World-renowned, Canadian photographer Edward Burtynsky premiered his newest exhibit, Oil, on Oct. 3 at the Corcoran Gallery of Art in Washington, D.C. The exhibit, which features 56 large-scale color landscape photographs, debuted less than one block from the White House where Congress is struggling with a climate bill to cap greenhouse gas emissions. The images, divided into distinct themes, together present the unseen story behind the extraction, production, and consumption of crude oil.
The narrative begins with aerial photographs depicting scenes from the oil fields of California and Texas to the sprawling concrete landscapes and twisted metal refineries of New Brunswick. The second gallery, “Transportation and Motor Culture,” highlights the dark realities of a culture negligently dependent on oil. Shots of gigantic mountains of abandoned tires overflowing in landfills and immense airplane graveyards allude to the mounting consequences of unrestrained oil consumption.
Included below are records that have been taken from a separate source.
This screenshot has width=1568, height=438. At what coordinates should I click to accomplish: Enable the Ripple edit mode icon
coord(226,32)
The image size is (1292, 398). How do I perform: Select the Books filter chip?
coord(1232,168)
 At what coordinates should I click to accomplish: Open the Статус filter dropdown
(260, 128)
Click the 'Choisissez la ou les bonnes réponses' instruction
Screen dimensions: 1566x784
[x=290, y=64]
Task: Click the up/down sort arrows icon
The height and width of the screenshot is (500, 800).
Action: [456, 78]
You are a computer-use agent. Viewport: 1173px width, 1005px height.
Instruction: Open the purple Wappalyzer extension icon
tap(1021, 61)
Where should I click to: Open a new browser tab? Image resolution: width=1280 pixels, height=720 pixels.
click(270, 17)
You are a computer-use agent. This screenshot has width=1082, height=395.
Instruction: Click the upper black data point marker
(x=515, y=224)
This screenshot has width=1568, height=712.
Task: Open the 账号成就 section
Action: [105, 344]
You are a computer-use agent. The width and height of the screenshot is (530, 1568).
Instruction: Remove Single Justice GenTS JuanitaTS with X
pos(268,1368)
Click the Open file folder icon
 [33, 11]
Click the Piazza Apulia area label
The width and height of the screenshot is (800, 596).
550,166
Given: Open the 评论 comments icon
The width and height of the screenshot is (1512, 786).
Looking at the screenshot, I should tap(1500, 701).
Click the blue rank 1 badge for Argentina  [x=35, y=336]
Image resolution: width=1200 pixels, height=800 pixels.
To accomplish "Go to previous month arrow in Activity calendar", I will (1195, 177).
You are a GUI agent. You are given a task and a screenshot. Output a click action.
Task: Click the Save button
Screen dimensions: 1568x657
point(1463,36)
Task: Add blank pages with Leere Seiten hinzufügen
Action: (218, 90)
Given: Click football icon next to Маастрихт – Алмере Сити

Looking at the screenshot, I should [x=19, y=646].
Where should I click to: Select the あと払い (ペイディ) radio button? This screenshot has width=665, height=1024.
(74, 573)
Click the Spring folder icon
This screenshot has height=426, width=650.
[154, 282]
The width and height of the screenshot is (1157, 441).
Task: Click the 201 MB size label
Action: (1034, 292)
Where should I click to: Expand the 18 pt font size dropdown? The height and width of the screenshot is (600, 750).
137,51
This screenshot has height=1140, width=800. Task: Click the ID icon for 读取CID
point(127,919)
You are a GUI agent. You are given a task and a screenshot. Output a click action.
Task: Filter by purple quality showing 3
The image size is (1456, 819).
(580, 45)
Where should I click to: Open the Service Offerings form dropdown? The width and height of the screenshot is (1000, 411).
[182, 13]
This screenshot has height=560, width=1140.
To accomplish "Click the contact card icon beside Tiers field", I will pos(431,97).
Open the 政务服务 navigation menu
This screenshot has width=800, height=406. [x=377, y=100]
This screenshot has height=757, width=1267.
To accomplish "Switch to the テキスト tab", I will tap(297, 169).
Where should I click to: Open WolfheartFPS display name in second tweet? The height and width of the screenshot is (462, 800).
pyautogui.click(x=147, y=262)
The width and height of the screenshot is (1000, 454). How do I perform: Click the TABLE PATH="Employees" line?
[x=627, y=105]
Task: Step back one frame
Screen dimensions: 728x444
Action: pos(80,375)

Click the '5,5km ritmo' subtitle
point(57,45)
The third and final gallery begins in the aftermath of oil exploitation. In one image, barefoot workers in Bangladesh struggle with the dangerous task of stripping down retired oil tankers that have been discarded in the sludge, while a picture of the abandoned oil fields of Azerbaijan, where the earth has been sucked dry, captures the closing theme of the exhibit, the impending end of oil.
The collection of images, which Burtynsky compiled over a period of 12 years, exposes the face of an industry that manages to remain conveniently out of sight and out of mind to the public. His exhibit comes at a time when global awareness of oil consumption is of increasingly dire importance. The exhibit will be at the Corcoran Gallery through December 13.
Edward Burtynsky received international acclaim for his award winning documentary Manufactured Landscapes in 2006. His photographs of global industrial landscapes can be found in the collections of museums around the world, including the National Gallery of Canada, the Bibliothèque Nationale in Paris, the Museum of Modern Art and Guggenheim Museum in New York.